In the wake of this Steam Incident, however, I’ve changed my mind about reading Moonwalking with Einstein. I figure maybe I can at least pick up a few tips—minimally effortful ways to train my unruly and un-sharp mind just a little better, with the effect of maybe remembering a few more substantive things than I might otherwise retain. And perhaps not even at the expense of my Steams and other pieces of useless minutiae, because author and National Public Radio commentator Stephan Fatsis writes in his back-jacket endorsement that “Joshua Foer proves what few of us are willing to get our heads around: there’s more room in our brains than we ever imagined.”

What Fatsis means, I gather, is not that our brains are partially empty (although I sometimes feel the jury’s out in my case), but that there’s always space for more to be retained. I’ve long despaired over my poor hold on new information, so the possibility of losing less of it intrigues me greatly. On the other hand, though, my reading retention is abysmal, which poses a huge catch-22 in trying to draw lasting lessons from Foer’s research and narrative.

What I’ve decided is, Moonwalking with Einstein is going to be the next book I’ll read.
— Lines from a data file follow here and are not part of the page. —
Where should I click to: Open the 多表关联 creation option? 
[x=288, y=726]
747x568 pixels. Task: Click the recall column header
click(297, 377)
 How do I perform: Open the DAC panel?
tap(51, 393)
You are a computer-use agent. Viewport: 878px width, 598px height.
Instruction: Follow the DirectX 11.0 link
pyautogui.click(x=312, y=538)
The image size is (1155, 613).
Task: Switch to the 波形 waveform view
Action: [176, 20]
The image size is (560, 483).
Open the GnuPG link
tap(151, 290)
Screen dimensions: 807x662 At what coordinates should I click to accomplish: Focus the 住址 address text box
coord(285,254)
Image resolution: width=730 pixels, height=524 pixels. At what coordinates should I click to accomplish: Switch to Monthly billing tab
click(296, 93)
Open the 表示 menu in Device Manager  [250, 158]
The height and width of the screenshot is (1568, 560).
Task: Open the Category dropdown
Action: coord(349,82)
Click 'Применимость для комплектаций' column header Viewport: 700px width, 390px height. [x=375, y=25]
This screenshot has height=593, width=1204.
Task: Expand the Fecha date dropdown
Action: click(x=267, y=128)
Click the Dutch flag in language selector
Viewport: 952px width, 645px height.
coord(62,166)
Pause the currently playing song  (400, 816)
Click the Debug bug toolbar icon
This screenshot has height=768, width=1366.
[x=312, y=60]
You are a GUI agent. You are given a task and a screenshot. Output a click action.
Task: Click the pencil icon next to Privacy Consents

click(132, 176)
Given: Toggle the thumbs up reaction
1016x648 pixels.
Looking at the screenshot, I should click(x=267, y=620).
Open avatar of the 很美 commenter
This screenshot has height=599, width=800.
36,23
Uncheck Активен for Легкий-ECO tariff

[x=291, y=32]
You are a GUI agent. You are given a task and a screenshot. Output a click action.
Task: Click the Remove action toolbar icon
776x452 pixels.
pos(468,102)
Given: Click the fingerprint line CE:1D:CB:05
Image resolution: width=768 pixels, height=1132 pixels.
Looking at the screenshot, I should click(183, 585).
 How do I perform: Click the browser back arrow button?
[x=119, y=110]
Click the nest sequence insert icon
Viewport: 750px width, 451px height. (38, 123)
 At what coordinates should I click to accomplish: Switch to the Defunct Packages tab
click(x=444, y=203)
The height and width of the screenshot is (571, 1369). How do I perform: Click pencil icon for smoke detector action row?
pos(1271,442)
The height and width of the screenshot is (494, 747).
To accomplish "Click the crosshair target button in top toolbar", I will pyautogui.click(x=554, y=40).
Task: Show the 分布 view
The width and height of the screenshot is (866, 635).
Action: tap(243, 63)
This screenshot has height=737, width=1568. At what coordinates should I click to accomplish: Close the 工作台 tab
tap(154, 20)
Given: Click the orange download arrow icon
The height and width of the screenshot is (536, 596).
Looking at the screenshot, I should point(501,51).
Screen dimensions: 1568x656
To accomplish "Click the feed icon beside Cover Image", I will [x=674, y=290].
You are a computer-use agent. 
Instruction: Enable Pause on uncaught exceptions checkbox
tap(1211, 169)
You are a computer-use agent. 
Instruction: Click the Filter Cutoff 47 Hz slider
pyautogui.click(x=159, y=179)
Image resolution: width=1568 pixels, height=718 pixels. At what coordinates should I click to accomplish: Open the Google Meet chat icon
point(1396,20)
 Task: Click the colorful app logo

Maybe it’ll hook me and convince me to make a real effort to improve my memory. But then, I imagine it’s the kind of thing where even minimal exercise is better than none at all, and presumably I can coax the self-discipline to do the equivalent of a few sit-ups or toe-touchers. At worst, the book stands to be a painless read. I mean, my girl Mary Roach—author of the fantastic Stiff: The Curious Lives of Human Cadavers—touts Foer’s book as filled with “humanity, humor and originality.” How much of a slog can it be?

So, I’ll start Moonwalking with Einstein soon. I mean it. I owe this to myself and to all the people in my life for whom my lapses of memory have adverse consequences, be they small or substantial. And frankly, I don’t want to feel quite so annoyed the next time, in a single 24-hour period, I miss an office meeting whose date I forgot and find myself singing the entire "Ballad of Jed Clampett"—including the part that accompanied The Beverly Hillbillies’ closing credits.

2 comments:

Mary Richards said...

Thanks for mentioning Mary Roach's Stiff, a very fun read. "After some probing, he finds and raises the artery.... The loose end is pink and rubbery and looks very much like what you blow into to inflate a whoopee cushion." p. 80, Stiff by Mary Roach ("You cut off heads, you cut off heads, you cut off heads...)

Eric Ries said...

Cool to know that that this blog's readership now includes sitcom characters. Although I have a feeling Lou Grant won't be as charitable. (He's kind of grouchy.)So, Mary, who are you really?